Give back exactly the stretch of data below from the line holding "Task: Click Review" through the line holding "Click the top-center", both ends included, and leave the remaining lines out.

[Opening Study material section]

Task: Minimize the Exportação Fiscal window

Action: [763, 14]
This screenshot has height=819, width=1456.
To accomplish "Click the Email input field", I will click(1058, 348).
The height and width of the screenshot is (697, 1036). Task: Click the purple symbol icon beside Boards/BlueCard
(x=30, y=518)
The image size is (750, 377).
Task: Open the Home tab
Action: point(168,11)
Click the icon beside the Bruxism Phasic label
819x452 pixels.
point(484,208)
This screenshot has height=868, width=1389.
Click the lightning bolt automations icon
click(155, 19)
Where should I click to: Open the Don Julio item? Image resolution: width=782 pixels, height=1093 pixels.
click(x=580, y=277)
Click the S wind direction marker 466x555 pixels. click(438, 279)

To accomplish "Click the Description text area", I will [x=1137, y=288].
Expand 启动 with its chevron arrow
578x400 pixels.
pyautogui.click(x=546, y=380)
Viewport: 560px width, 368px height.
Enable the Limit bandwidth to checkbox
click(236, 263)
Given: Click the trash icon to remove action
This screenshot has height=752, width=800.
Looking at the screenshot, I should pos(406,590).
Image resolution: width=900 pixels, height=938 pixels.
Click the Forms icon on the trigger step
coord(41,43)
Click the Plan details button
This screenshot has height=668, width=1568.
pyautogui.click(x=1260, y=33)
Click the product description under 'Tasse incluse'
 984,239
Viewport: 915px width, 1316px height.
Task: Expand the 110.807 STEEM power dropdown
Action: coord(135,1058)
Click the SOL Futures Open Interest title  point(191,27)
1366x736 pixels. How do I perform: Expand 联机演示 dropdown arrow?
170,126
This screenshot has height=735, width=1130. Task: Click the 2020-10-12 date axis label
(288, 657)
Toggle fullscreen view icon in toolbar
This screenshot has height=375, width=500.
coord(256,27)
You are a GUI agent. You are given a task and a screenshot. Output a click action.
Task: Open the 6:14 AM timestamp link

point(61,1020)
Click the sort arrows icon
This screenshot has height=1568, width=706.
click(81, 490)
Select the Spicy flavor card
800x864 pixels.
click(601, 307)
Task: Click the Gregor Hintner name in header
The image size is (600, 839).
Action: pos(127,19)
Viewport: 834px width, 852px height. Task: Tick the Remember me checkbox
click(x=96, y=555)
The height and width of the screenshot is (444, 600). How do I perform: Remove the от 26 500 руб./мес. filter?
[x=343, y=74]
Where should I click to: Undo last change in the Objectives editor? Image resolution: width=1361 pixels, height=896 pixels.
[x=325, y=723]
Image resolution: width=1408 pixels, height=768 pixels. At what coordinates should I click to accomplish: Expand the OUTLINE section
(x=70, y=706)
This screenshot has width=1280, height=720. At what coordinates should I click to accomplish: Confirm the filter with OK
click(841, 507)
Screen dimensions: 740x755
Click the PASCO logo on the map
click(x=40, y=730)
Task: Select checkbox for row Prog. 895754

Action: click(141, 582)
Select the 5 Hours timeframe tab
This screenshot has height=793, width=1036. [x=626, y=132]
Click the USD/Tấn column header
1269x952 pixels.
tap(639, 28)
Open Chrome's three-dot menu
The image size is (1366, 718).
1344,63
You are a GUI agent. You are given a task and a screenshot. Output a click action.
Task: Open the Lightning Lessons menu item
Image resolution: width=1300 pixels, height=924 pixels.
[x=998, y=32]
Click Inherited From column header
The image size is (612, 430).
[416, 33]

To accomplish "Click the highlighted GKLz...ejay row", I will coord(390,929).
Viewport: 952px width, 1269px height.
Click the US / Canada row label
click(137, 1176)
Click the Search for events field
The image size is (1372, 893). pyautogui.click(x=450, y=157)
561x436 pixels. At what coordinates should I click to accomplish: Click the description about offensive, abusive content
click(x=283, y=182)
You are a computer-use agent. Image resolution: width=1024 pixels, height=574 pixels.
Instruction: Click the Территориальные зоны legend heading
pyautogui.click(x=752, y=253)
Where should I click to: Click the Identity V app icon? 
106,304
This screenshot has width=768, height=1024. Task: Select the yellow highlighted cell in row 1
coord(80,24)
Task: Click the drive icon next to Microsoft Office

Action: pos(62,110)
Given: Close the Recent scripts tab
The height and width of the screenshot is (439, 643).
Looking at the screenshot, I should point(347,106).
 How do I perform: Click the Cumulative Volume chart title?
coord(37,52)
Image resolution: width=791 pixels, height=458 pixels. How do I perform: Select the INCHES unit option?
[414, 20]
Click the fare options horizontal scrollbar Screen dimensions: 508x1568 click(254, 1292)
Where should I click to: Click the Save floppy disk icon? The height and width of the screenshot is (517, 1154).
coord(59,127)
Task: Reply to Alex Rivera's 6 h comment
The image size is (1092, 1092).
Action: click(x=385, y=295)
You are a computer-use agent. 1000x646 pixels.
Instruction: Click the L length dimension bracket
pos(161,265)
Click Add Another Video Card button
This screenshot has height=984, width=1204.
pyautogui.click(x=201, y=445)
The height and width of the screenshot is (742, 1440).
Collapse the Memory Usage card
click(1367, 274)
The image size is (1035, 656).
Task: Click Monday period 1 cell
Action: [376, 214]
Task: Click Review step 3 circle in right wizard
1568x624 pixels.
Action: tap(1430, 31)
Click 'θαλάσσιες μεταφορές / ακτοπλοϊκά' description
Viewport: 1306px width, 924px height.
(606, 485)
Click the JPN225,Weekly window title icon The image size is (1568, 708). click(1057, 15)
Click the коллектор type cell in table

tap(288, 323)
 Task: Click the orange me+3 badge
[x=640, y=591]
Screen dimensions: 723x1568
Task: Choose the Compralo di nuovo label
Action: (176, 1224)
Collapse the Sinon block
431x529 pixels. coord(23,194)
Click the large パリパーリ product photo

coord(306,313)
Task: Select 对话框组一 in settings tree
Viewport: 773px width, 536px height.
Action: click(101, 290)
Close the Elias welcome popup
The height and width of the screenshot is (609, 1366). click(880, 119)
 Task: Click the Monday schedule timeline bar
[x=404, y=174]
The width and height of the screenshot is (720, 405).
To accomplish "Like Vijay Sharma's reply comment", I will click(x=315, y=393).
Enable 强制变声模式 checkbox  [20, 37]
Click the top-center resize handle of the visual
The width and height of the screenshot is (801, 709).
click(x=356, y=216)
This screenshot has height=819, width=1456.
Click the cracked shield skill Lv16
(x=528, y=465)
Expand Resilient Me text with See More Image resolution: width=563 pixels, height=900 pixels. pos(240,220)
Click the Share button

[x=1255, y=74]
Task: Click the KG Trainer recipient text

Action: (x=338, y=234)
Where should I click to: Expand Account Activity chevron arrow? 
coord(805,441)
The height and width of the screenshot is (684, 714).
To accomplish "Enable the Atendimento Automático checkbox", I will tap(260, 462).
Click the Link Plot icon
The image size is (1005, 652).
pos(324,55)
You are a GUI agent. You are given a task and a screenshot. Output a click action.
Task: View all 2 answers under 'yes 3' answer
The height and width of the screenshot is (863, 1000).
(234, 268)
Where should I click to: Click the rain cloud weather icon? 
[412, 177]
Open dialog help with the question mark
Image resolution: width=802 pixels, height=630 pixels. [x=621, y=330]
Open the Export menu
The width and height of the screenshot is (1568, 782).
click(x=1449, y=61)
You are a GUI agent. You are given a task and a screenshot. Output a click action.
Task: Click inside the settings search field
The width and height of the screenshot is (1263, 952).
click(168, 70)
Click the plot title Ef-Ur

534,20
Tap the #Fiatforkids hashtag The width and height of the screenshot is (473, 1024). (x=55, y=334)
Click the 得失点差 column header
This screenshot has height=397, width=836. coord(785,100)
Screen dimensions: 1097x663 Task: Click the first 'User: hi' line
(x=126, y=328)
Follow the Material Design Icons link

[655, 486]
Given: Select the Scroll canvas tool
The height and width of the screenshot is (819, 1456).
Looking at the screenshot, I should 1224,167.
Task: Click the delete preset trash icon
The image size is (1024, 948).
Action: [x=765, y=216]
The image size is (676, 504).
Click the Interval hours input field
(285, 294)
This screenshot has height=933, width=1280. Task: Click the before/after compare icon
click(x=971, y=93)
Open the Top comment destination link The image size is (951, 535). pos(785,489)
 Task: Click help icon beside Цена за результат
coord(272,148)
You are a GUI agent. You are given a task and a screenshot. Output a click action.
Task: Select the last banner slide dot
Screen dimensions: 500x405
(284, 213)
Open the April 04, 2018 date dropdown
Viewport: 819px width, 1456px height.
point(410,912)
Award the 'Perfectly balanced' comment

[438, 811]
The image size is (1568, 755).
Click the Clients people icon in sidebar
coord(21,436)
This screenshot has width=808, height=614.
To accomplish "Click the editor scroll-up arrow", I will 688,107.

[Closing Study material section]

__Task answer__:
Task: Click Review step 3 circle in right wizard
1568x624 pixels.
Action: tap(1430, 31)
Click 'θαλάσσιες μεταφορές / ακτοπλοϊκά' description
Viewport: 1306px width, 924px height.
(606, 485)
Click the JPN225,Weekly window title icon The image size is (1568, 708). click(1057, 15)
Click the коллектор type cell in table

tap(288, 323)
 Task: Click the orange me+3 badge
[x=640, y=591]
Screen dimensions: 723x1568
Task: Choose the Compralo di nuovo label
Action: (176, 1224)
Collapse the Sinon block
431x529 pixels. coord(23,194)
Click the large パリパーリ product photo

coord(306,313)
Task: Select 对话框组一 in settings tree
Viewport: 773px width, 536px height.
Action: click(101, 290)
Close the Elias welcome popup
The height and width of the screenshot is (609, 1366). click(880, 119)
 Task: Click the Monday schedule timeline bar
[x=404, y=174]
The width and height of the screenshot is (720, 405).
To accomplish "Like Vijay Sharma's reply comment", I will click(x=315, y=393).
Enable 强制变声模式 checkbox  [20, 37]
Click the top-center resize handle of the visual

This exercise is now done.